> **What you are asked to do**:
Turn every line of the material below into one JSON list of strings, with one string per line, and leave out the blank lines.

> **Data section**:
(begin)

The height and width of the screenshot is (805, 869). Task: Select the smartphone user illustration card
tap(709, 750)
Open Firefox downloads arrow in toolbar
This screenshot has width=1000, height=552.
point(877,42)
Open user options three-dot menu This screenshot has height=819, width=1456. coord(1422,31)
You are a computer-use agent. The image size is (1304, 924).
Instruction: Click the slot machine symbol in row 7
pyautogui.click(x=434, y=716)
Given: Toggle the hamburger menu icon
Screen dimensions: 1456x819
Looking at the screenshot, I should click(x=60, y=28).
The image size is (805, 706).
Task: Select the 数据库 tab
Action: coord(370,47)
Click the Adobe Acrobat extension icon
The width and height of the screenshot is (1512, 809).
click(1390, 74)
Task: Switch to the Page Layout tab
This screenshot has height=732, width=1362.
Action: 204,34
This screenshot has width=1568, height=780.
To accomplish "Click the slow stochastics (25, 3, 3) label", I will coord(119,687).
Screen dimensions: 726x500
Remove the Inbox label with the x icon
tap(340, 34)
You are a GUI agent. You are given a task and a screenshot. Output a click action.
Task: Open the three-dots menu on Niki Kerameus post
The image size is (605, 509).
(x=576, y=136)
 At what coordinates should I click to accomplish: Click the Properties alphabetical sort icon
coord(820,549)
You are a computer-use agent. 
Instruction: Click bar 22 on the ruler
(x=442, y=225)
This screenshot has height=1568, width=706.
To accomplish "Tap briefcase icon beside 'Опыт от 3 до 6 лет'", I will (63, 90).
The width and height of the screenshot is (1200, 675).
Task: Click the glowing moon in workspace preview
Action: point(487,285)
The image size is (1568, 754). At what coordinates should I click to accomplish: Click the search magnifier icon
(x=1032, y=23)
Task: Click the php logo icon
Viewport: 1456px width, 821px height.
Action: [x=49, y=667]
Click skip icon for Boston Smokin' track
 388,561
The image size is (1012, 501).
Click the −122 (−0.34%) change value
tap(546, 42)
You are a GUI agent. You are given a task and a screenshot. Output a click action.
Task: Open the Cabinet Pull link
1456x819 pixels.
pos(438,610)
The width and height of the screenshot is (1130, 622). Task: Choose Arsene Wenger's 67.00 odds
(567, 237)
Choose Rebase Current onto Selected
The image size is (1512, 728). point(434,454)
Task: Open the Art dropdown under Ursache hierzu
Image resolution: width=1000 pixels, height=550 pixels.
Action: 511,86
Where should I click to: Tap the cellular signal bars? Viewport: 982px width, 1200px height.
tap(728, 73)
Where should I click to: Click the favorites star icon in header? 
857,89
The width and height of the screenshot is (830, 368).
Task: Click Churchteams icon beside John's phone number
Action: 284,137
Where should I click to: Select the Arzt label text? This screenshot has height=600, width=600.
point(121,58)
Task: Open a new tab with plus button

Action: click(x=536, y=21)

(end)

> **Full response**:
[
  "The height and width of the screenshot is (805, 869). Task: Select the smartphone user illustration card",
  "tap(709, 750)",
  "Open Firefox downloads arrow in toolbar",
  "This screenshot has width=1000, height=552.",
  "point(877,42)",
  "Open user options three-dot menu This screenshot has height=819, width=1456. coord(1422,31)",
  "You are a computer-use agent. The image size is (1304, 924).",
  "Instruction: Click the slot machine symbol in row 7",
  "pyautogui.click(x=434, y=716)",
  "Given: Toggle the hamburger menu icon",
  "Screen dimensions: 1456x819",
  "Looking at the screenshot, I should click(x=60, y=28).",
  "The image size is (805, 706).",
  "Task: Select the 数据库 tab",
  "Action: coord(370,47)",
  "Click the Adobe Acrobat extension icon",
  "The width and height of the screenshot is (1512, 809).",
  "click(1390, 74)",
  "Task: Switch to the Page Layout tab",
  "This screenshot has height=732, width=1362.",
  "Action: 204,34",
  "This screenshot has width=1568, height=780.",
  "To accomplish \"Click the slow stochastics (25, 3, 3) label\", I will coord(119,687).",
  "Screen dimensions: 726x500",
  "Remove the Inbox label with the x icon",
  "tap(340, 34)",
  "You are a GUI agent. You are given a task and a screenshot. Output a click action.",
  "Task: Open the three-dots menu on Niki Kerameus post",
  "The image size is (605, 509).",
  "(x=576, y=136)",
  " At what coordinates should I click to accomplish: Click the Properties alphabetical sort icon",
  "coord(820,549)",
  "You are a computer-use agent. ",
  "Instruction: Click bar 22 on the ruler",
  "(x=442, y=225)",
  "This screenshot has height=1568, width=706.",
  "To accomplish \"Tap briefcase icon beside 'Опыт от 3 до 6 лет'\", I will (63, 90).",
  "The width and height of the screenshot is (1200, 675).",
  "Task: Click the glowing moon in workspace preview",
  "Action: point(487,285)",
  "The image size is (1568, 754). At what coordinates should I click to accomplish: Click the search magnifier icon",
  "(x=1032, y=23)",
  "Task: Click the php logo icon",
  "Viewport: 1456px width, 821px height.",
  "Action: [x=49, y=667]",
  "Click skip icon for Boston Smokin' track",
  " 388,561",
  "The image size is (1012, 501).",
  "Click the −122 (−0.34%) change value",
  "tap(546, 42)",
  "You are a GUI agent. You are given a task and a screenshot. Output a click action.",
  "Task: Open the Cabinet Pull link",
  "1456x819 pixels.",
  "pos(438,610)",
  "The width and height of the screenshot is (1130, 622). Task: Choose Arsene Wenger's 67.00 odds",
  "(567, 237)",
  "Choose Rebase Current onto Selected",
  "The image size is (1512, 728). point(434,454)",
  "Task: Open the Art dropdown under Ursache hierzu",
  "Image resolution: width=1000 pixels, height=550 pixels.",
  "Action: 511,86",
  "Where should I click to: Tap the cellular signal bars? Viewport: 982px width, 1200px height.",
  "tap(728, 73)",
  "Where should I click to: Click the favorites star icon in header? ",
  "857,89",
  "The width and height of the screenshot is (830, 368).",
  "Task: Click Churchteams icon beside John's phone number",
  "Action: 284,137",
  "Where should I click to: Select the Arzt label text? This screenshot has height=600, width=600.",
  "point(121,58)",
  "Task: Open a new tab with plus button",
  "Action: click(x=536, y=21)"
]